# [TEXT UNDER STUDY]
-=-=-=-=-

How many Vermonters does it take…

Apples and Oranges

…to change a lightbulb?

Handsome Chef Boyfriend and I are T minus five days to liftoff for our Way Down South trip, part the second, with an impossible work load to accomplish ‘til then. I am a compulsive maker of lists, less compulsive in their execution. In a perfect world we’d have a vacation week before the vacation, and a small buffer on the flip side to rest up before going back to the salt mines.

Alas, the world is imperfect, and with so few hours remaining until launch, I’ve tried to kick it into high gear this weekend.

I had the foresight at least to take care of a couple of big line items last week, to wit: the Subi’s oil is changed, and most of his exhaust system (yep, he’s a feller) is now shiny and new, a condition that will help come inspection time in October. Rust is a thing up in these parts—all that brine and sand on the winter roads wreak havoc on metal faster than you can say, Hand me a new lightbulb. Unfortunately some other problems showed themselves last week whilst the car was on the lift, one of them a big ticket item: seems Yuri needs new head gaskets. Again.

They were replaced about eighteen months into my life as a Vermonter, when I was wiping the sweat from my brow and thanking the universe I’d bought an extended warranty for my second-hand Subaru. So call ‘em two and a half years old, and already they’re failing: “seepage” is how my very kind and diplomatic mechanic described the beads of oil he observed. It’s not as bad as gushing, he went on. Agreed, but can we reliably drive ‘im down to the North Carolina coast, thence home again safe and sound? Yes, he said, keep an eye on the oil pressure and know that sooner or later you’ll have to pony up the cash and fix the problem.

-=-=-=-=-

# [WORK TASK 1]
Answer these questions from the post about car trouble before a trip:
(a) How many days remain before the trip begins?
(b) In what month is the car's inspection due?
(c) What does the car need that the writer calls a big ticket item?
# [WORK TASK 2]
Reproduce everything in the post about car trouble before a trip, from "How many Vermonters" down to "gear this weekend.".

[Entries drawn from a dataset]
-=-=-=-=-

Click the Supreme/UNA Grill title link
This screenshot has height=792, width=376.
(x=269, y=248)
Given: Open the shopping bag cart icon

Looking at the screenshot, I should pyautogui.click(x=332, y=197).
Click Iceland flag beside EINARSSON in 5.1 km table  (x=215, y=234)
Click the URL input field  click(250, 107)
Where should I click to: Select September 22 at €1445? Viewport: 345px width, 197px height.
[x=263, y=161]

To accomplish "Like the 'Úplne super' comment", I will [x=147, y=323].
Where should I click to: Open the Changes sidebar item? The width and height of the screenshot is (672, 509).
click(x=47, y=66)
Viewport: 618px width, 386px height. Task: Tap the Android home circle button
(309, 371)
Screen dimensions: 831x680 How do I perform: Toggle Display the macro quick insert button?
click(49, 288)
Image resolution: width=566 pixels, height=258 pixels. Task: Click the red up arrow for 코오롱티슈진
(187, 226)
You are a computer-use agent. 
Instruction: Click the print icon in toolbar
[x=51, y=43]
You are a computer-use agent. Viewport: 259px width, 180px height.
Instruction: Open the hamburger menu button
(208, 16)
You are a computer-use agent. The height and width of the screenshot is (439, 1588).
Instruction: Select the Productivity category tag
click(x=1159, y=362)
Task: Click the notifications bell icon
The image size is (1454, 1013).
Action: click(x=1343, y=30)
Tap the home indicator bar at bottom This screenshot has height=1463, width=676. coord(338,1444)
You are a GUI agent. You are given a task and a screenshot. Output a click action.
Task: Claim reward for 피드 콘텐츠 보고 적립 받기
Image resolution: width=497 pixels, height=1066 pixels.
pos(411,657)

-=-=-=-=-

# [EXERCISE SOLUTION 1]
(a) Five days.
(b) October.
(c) New head gaskets.

# [EXERCISE SOLUTION 2]
How many Vermonters does it take…

Apples and Oranges

…to change a lightbulb?

Handsome Chef Boyfriend and I are T minus five days to liftoff for our Way Down South trip, part the second, with an impossible work load to accomplish ‘til then. I am a compulsive maker of lists, less compulsive in their execution. In a perfect world we’d have a vacation week before the vacation, and a small buffer on the flip side to rest up before going back to the salt mines.

Alas, the world is imperfect, and with so few hours remaining until launch, I’ve tried to kick it into high gear this weekend.